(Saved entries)
++++++++
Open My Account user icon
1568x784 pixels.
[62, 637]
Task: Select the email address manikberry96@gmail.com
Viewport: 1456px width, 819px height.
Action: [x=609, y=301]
++++++++
Reproduce exactly, with nothing added, the lines from the one that contains "Task: Select the" to the end of the data.

Task: Select the email address manikberry96@gmail.com
Viewport: 1456px width, 819px height.
Action: [x=609, y=301]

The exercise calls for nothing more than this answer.